MG:まず、南アフリカにおける課題と、私たちが今後事業展開する予定のナイジェリアにおける課題は少し異なってくると思います。南アフリカは、オートメーションに対する理解がまだ進んでいないという点が壁となりました。今回の資金調達は、アフリカの他の地域にサービスを展開するためというのがひとつの理由でした。いずれ、「機械の方が人間よりも有能」という認識が浸透していくとは思うのですが、現時点では残念ながらそうではありません。だからChatGPTの登場によって、そのような考え方も変わりつつあることは喜ばしい限りです。

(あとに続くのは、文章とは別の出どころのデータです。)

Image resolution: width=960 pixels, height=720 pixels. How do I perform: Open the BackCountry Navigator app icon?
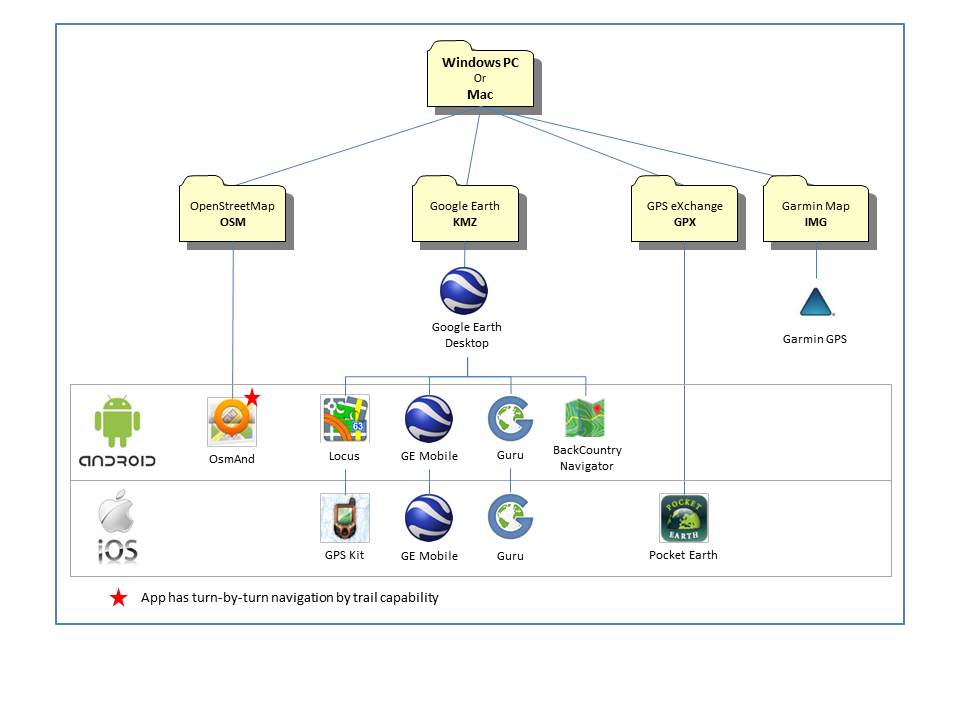[585, 418]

ナイジェリアの場合、eコマースの手法が非常に特殊なため、広告やオンラインサービスのコンセプト導入が課題となるでしょう。例えば、Instagramのようなソーシャルプラットフォームを利用した電子商取引はごく一般的なのですが、一方でGoogle検索のようなサービスは、それほどではありません。私たちのテクノロジーで、より大きな規模でビジネスを実現できるということを、市場に幅広く浸透さ せることが今後の課題となるでしょう。
企業が自社で広告キャンペーンを展開する場合、Adbotにはどんな強みがあるのでしょうか?
MG:仮にあなたが中小企業の経営者で、Googleで直接広告出稿するならば、プラットフォームの仕組みを正確に理解していなければなりません。これには、かなり学習が必要ですし、そのための時間を確保しなければなりません。しかし、経営者にそのような余裕がある人はほとんどいないのです。次に、広告をGoogleから直接出稿する場合、日々自分のアカウントにログインして、キーワードに対して課金する必要があります。これを効率的に進めるには、有効なキーワードとそうでないキーワードを把握していなければなりません。この作業はやはり相当な時間を費やすことになります。つまり、きちんとした知識がないと、逆に何も得られないまま費用だけがかさむ可能性があるということです。
Adbotを利用すれば、面倒な作業は一切不要です。文字通り、わずか10分足らずで完成するフォームに、ご希望の広告掲載内容を入力するだけです。あとはAIが介在して、余計な出費なしに処理してくれます。
アフリカ地域における今後のオンライン広告のあり方をどのように見ていますか?
MG:将来的にはより自動化が進み、経営者は本来のビジネスに集中することが可能になるでしょう。加えて、インターネットの普及率が着実に上昇していることを踏まえれば、アフリカの企業にとってオンライン広告を活用することは、事業拡大と収益性を促進させる絶好のビジネスチャンスと言えます。AIのような技術は、中小企業がオンライン広告をより効率的かつ効果的に利用するための、はるかに有効な手段なのです。